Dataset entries

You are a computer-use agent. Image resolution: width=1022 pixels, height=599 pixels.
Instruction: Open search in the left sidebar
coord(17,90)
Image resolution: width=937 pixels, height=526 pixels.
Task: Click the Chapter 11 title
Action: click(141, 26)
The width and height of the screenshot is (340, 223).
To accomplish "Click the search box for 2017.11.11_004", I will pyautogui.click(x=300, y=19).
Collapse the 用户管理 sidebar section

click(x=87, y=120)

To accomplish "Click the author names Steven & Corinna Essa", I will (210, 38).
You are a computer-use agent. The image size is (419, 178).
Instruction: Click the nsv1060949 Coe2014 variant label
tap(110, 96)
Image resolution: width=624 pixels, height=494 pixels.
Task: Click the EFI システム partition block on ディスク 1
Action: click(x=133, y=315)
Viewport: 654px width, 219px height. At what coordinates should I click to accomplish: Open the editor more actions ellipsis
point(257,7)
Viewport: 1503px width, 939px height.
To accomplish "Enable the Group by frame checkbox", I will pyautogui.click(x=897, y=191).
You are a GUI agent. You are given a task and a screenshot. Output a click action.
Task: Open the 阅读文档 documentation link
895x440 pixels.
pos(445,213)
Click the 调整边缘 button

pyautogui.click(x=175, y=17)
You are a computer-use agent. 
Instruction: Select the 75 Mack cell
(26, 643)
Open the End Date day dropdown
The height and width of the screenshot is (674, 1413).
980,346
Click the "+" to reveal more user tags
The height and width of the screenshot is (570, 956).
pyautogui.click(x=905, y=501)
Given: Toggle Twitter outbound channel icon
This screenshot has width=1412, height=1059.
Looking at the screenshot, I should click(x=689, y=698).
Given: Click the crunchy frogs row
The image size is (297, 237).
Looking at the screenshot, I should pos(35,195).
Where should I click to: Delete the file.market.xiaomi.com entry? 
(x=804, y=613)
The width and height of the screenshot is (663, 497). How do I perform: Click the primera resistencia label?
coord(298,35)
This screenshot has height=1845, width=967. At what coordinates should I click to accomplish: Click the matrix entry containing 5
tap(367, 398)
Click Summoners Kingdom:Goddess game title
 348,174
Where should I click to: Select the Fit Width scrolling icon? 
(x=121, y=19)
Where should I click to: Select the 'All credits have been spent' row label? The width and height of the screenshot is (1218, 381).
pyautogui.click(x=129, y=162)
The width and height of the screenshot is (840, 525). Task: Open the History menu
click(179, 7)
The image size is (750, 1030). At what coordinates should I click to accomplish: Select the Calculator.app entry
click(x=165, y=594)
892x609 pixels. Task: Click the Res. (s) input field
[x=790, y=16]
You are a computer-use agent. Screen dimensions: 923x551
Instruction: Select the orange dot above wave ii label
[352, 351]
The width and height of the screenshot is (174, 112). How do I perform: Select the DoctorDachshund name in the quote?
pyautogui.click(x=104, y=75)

WRITTEN TASK
Rewrite all of the items above, putting "Command" wherever "Instruction" appears and changing nothing else.

THE ANSWER
You are a computer-use agent. Image resolution: width=1022 pixels, height=599 pixels.
Command: Open search in the left sidebar
coord(17,90)
Image resolution: width=937 pixels, height=526 pixels.
Task: Click the Chapter 11 title
Action: click(141, 26)
The width and height of the screenshot is (340, 223).
To accomplish "Click the search box for 2017.11.11_004", I will pyautogui.click(x=300, y=19).
Collapse the 用户管理 sidebar section

click(x=87, y=120)

To accomplish "Click the author names Steven & Corinna Essa", I will (210, 38).
You are a computer-use agent. The image size is (419, 178).
Command: Click the nsv1060949 Coe2014 variant label
tap(110, 96)
Image resolution: width=624 pixels, height=494 pixels.
Task: Click the EFI システム partition block on ディスク 1
Action: click(x=133, y=315)
Viewport: 654px width, 219px height. At what coordinates should I click to accomplish: Open the editor more actions ellipsis
point(257,7)
Viewport: 1503px width, 939px height.
To accomplish "Enable the Group by frame checkbox", I will pyautogui.click(x=897, y=191).
You are a GUI agent. You are given a task and a screenshot. Output a click action.
Task: Open the 阅读文档 documentation link
895x440 pixels.
pos(445,213)
Click the 调整边缘 button

pyautogui.click(x=175, y=17)
You are a computer-use agent. 
Command: Select the 75 Mack cell
(26, 643)
Open the End Date day dropdown
The height and width of the screenshot is (674, 1413).
980,346
Click the "+" to reveal more user tags
The height and width of the screenshot is (570, 956).
pyautogui.click(x=905, y=501)
Given: Toggle Twitter outbound channel icon
This screenshot has width=1412, height=1059.
Looking at the screenshot, I should click(x=689, y=698).
Given: Click the crunchy frogs row
The image size is (297, 237).
Looking at the screenshot, I should pos(35,195).
Where should I click to: Delete the file.market.xiaomi.com entry? 
(x=804, y=613)
The width and height of the screenshot is (663, 497). How do I perform: Click the primera resistencia label?
coord(298,35)
This screenshot has height=1845, width=967. At what coordinates should I click to accomplish: Click the matrix entry containing 5
tap(367, 398)
Click Summoners Kingdom:Goddess game title
 348,174
Where should I click to: Select the Fit Width scrolling icon? 
(x=121, y=19)
Where should I click to: Select the 'All credits have been spent' row label? The width and height of the screenshot is (1218, 381).
pyautogui.click(x=129, y=162)
The width and height of the screenshot is (840, 525). Task: Open the History menu
click(179, 7)
The image size is (750, 1030). At what coordinates should I click to accomplish: Select the Calculator.app entry
click(x=165, y=594)
892x609 pixels. Task: Click the Res. (s) input field
[x=790, y=16]
You are a computer-use agent. Screen dimensions: 923x551
Command: Select the orange dot above wave ii label
[352, 351]
The width and height of the screenshot is (174, 112). How do I perform: Select the DoctorDachshund name in the quote?
pyautogui.click(x=104, y=75)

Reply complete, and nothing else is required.